▸ ABOUT THIS EXERCISE
Repeat the entries that appear below, exactly as they are given.

[Stored items from a collection]
Content starts
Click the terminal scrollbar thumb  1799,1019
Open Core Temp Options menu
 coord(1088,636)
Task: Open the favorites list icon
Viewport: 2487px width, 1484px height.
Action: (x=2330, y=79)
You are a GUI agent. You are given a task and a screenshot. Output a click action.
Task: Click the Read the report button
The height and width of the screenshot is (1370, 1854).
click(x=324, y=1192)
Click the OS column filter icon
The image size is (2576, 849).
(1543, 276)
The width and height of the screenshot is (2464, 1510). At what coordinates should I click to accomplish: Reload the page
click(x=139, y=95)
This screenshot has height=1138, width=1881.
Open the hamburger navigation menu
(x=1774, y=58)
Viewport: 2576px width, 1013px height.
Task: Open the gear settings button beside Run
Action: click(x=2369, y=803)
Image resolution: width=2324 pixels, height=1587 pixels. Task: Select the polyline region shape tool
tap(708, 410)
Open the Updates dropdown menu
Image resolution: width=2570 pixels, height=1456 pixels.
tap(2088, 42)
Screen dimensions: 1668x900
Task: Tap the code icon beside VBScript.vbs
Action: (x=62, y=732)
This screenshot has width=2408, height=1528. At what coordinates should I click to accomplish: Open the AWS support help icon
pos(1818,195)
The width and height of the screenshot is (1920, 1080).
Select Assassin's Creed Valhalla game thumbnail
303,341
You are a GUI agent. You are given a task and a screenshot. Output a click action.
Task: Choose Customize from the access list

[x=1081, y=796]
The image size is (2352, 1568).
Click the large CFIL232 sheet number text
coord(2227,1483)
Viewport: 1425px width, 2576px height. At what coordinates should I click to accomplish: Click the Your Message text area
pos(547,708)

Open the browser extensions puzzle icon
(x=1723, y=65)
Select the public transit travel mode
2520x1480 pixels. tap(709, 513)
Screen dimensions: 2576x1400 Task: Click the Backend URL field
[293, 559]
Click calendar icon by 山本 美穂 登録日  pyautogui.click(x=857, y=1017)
Content ends
▸ FINISHED EXERCISE
Click the terminal scrollbar thumb  1799,1019
Open Core Temp Options menu
 coord(1088,636)
Task: Open the favorites list icon
Viewport: 2487px width, 1484px height.
Action: (x=2330, y=79)
You are a GUI agent. You are given a task and a screenshot. Output a click action.
Task: Click the Read the report button
The height and width of the screenshot is (1370, 1854).
click(x=324, y=1192)
Click the OS column filter icon
The image size is (2576, 849).
(1543, 276)
The width and height of the screenshot is (2464, 1510). At what coordinates should I click to accomplish: Reload the page
click(x=139, y=95)
This screenshot has height=1138, width=1881.
Open the hamburger navigation menu
(x=1774, y=58)
Viewport: 2576px width, 1013px height.
Task: Open the gear settings button beside Run
Action: click(x=2369, y=803)
Image resolution: width=2324 pixels, height=1587 pixels. Task: Select the polyline region shape tool
tap(708, 410)
Open the Updates dropdown menu
Image resolution: width=2570 pixels, height=1456 pixels.
tap(2088, 42)
Screen dimensions: 1668x900
Task: Tap the code icon beside VBScript.vbs
Action: (x=62, y=732)
This screenshot has width=2408, height=1528. At what coordinates should I click to accomplish: Open the AWS support help icon
pos(1818,195)
The width and height of the screenshot is (1920, 1080).
Select Assassin's Creed Valhalla game thumbnail
303,341
You are a GUI agent. You are given a task and a screenshot. Output a click action.
Task: Choose Customize from the access list

[x=1081, y=796]
The image size is (2352, 1568).
Click the large CFIL232 sheet number text
coord(2227,1483)
Viewport: 1425px width, 2576px height. At what coordinates should I click to accomplish: Click the Your Message text area
pos(547,708)

Open the browser extensions puzzle icon
(x=1723, y=65)
Select the public transit travel mode
2520x1480 pixels. tap(709, 513)
Screen dimensions: 2576x1400 Task: Click the Backend URL field
[293, 559]
Click calendar icon by 山本 美穂 登録日  pyautogui.click(x=857, y=1017)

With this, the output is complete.